## Data records
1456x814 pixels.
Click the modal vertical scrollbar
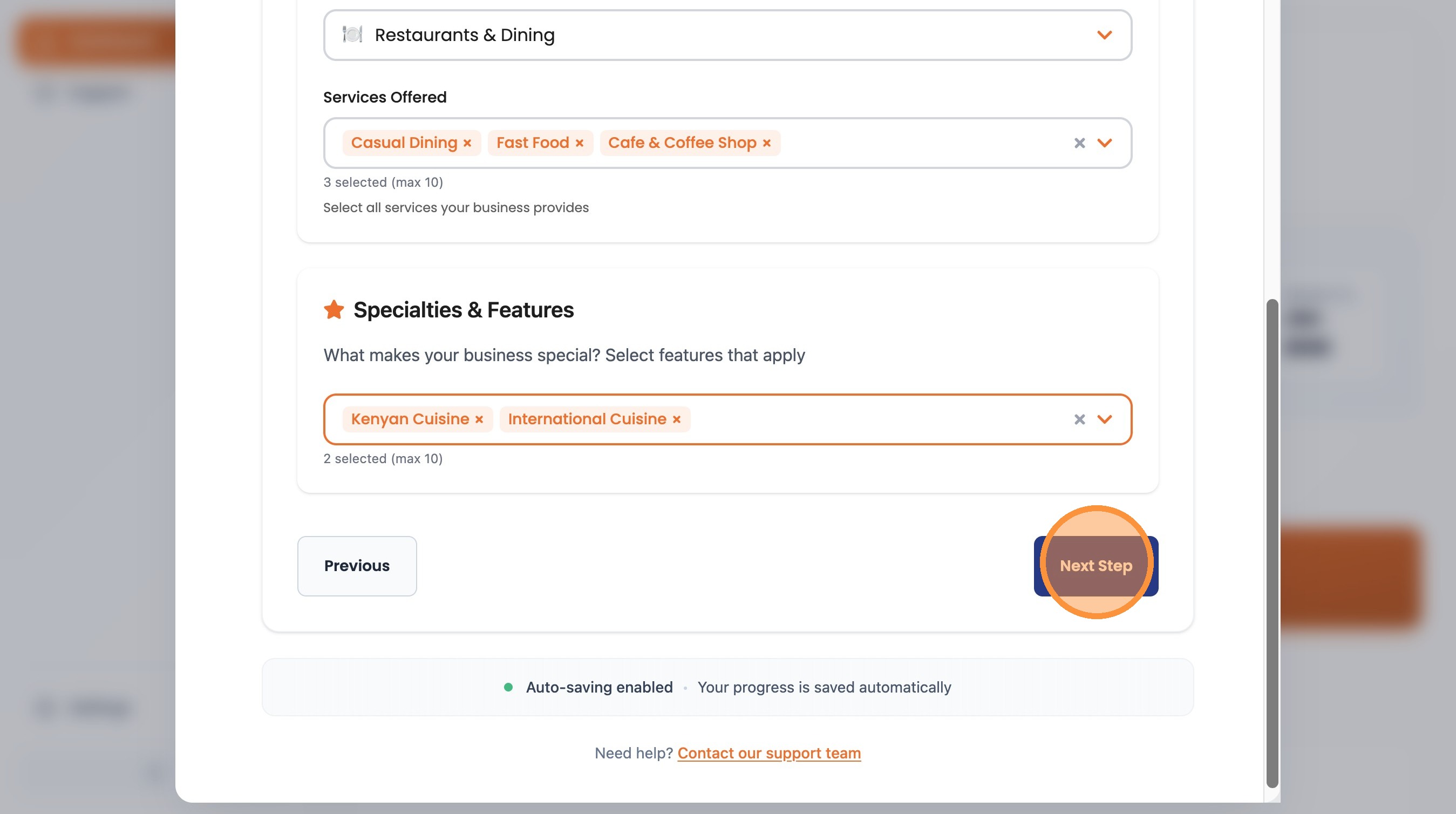point(1272,542)
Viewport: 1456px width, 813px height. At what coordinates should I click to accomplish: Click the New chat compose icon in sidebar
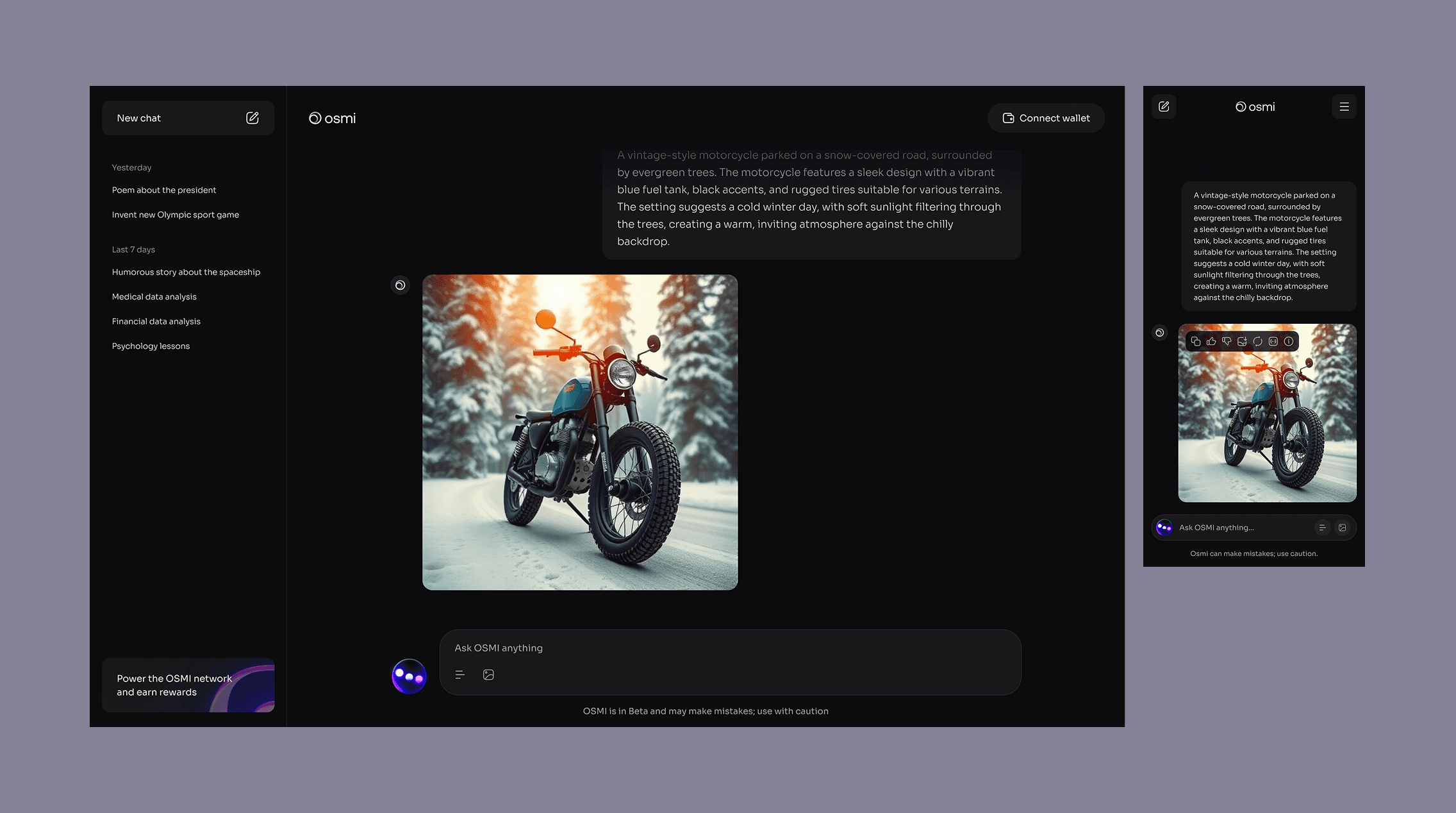(252, 118)
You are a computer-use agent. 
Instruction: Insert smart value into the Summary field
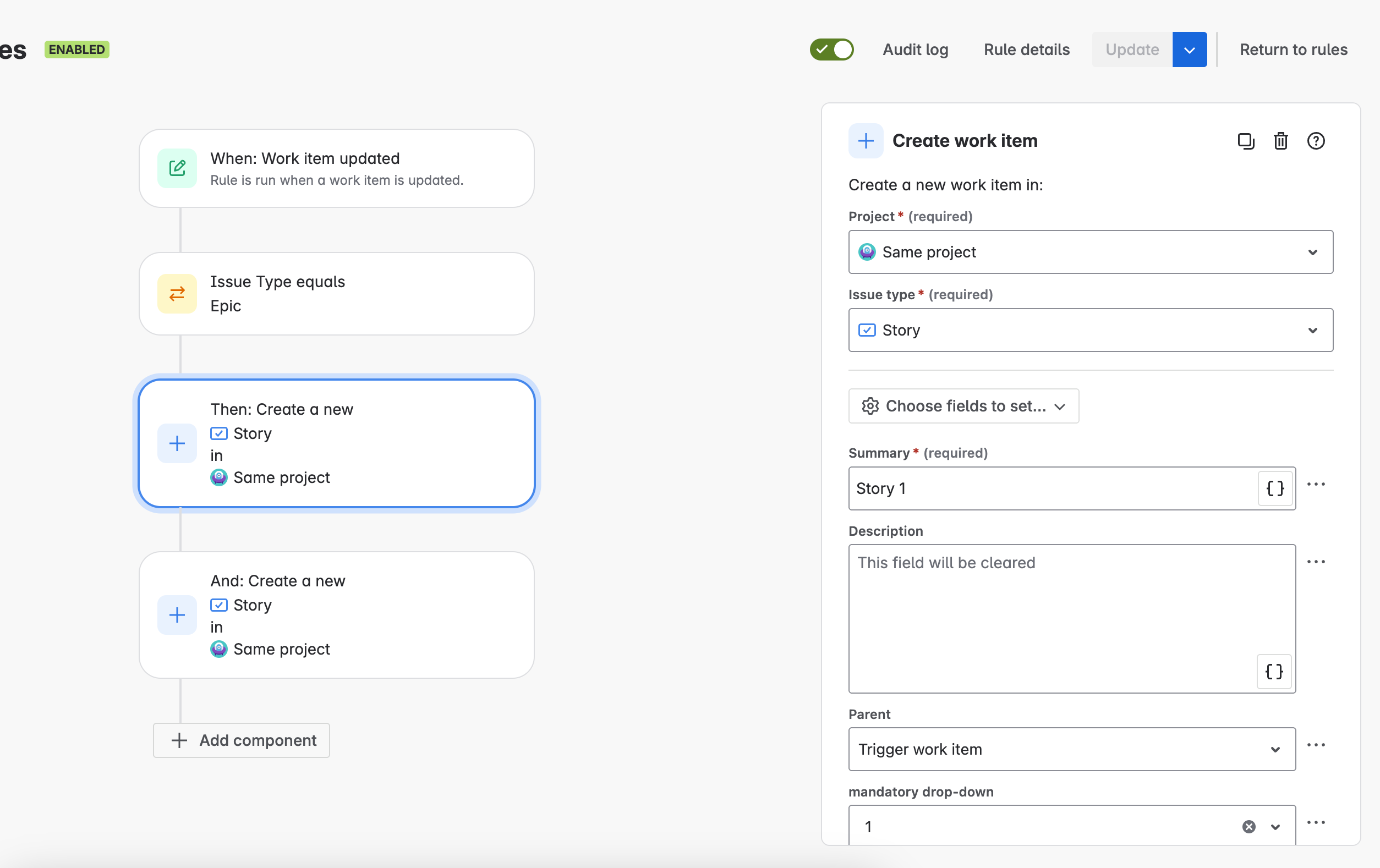tap(1274, 488)
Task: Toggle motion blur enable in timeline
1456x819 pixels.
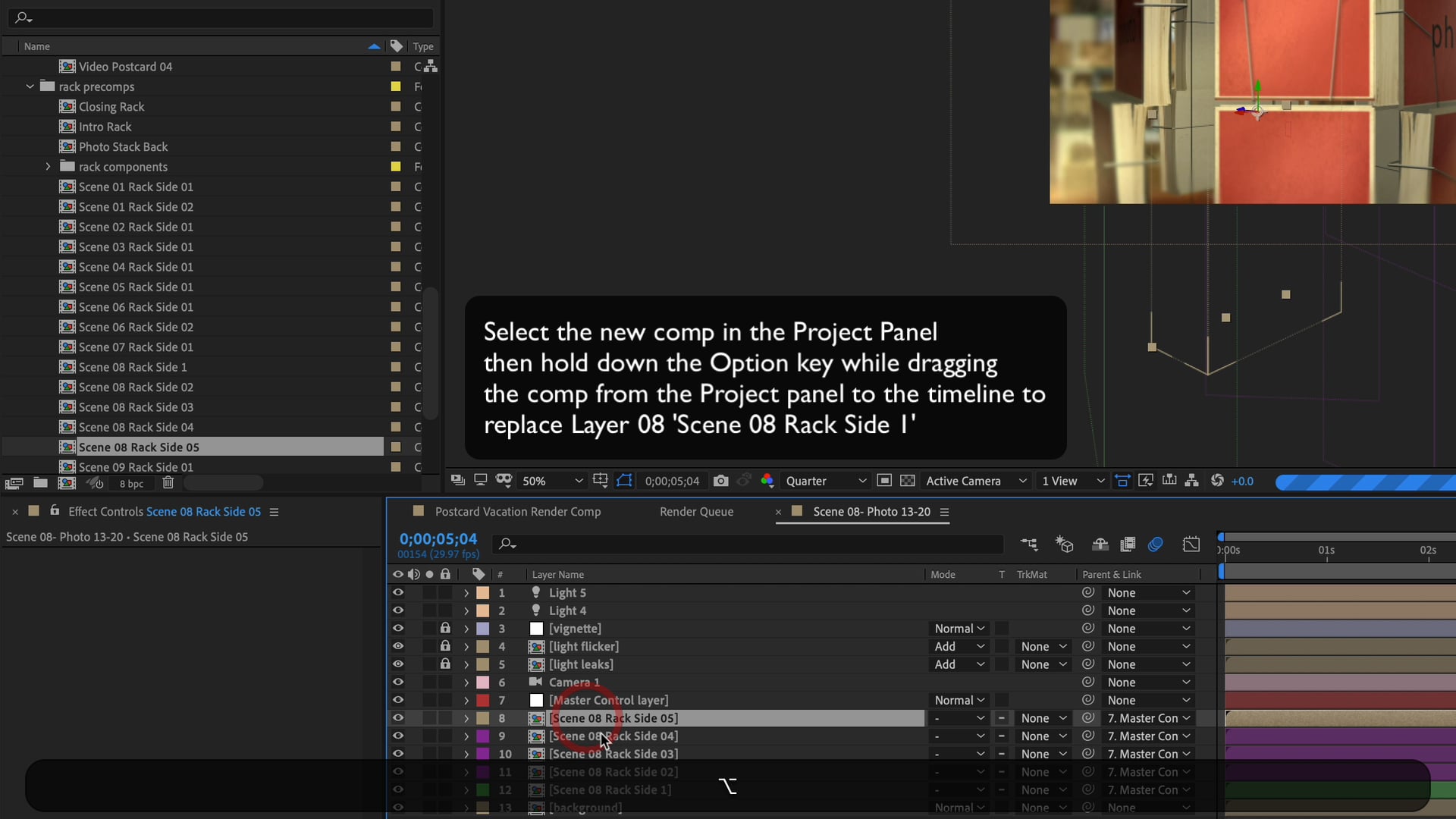Action: [x=1155, y=544]
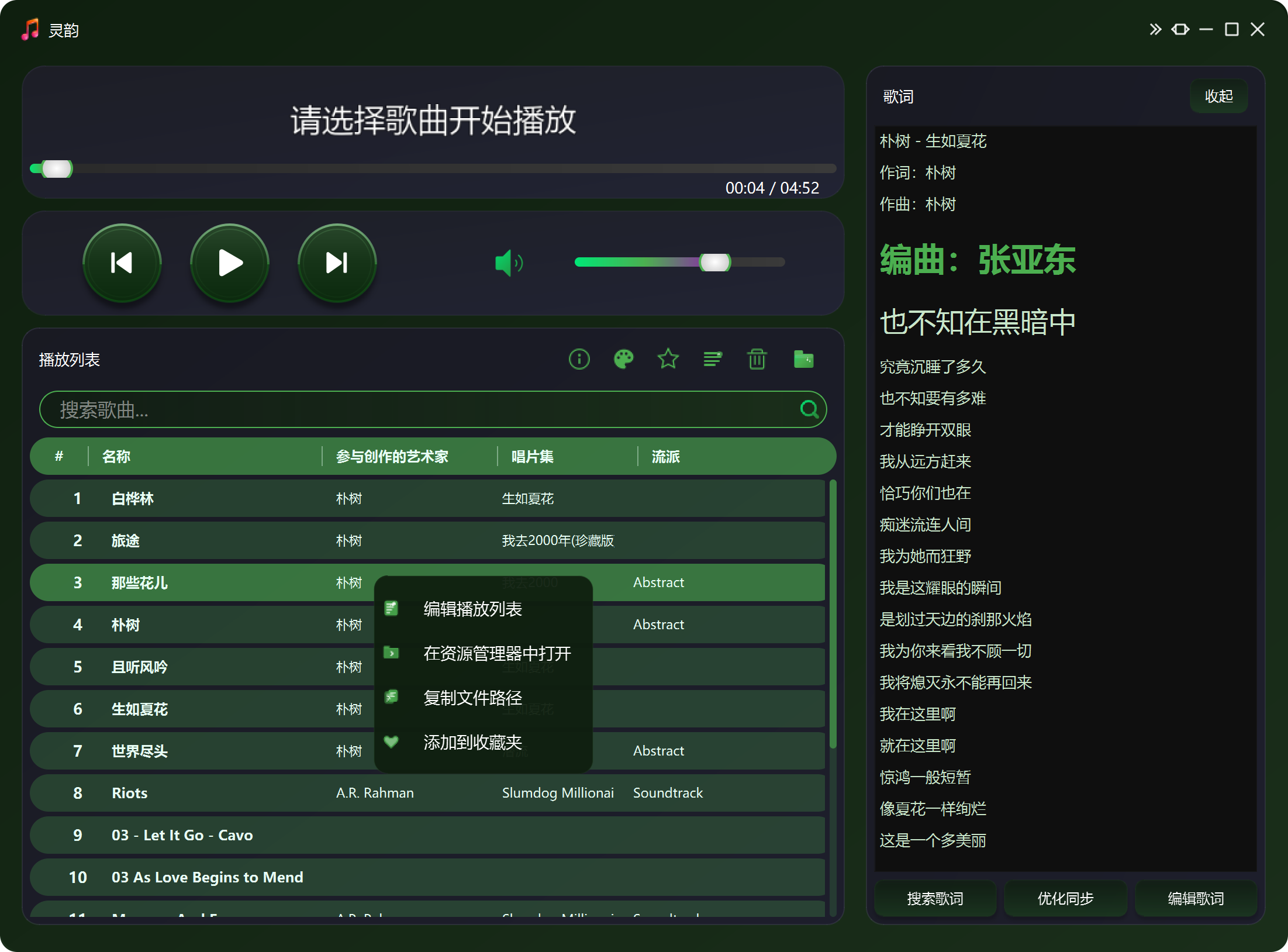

## What you have to do
In the data above, find the line containing "Viewport: 1456px width, 813px", then output it and every later line exactly, without the pictures.

## Response area
Viewport: 1456px width, 813px height. At what coordinates should I click to accomplish: Click the New chat compose icon in sidebar
(252, 118)
You are a computer-use agent. 
Instruction: Insert smart value into the Summary field
tap(1274, 488)
Task: Toggle motion blur enable in timeline
1456x819 pixels.
Action: [x=1155, y=544]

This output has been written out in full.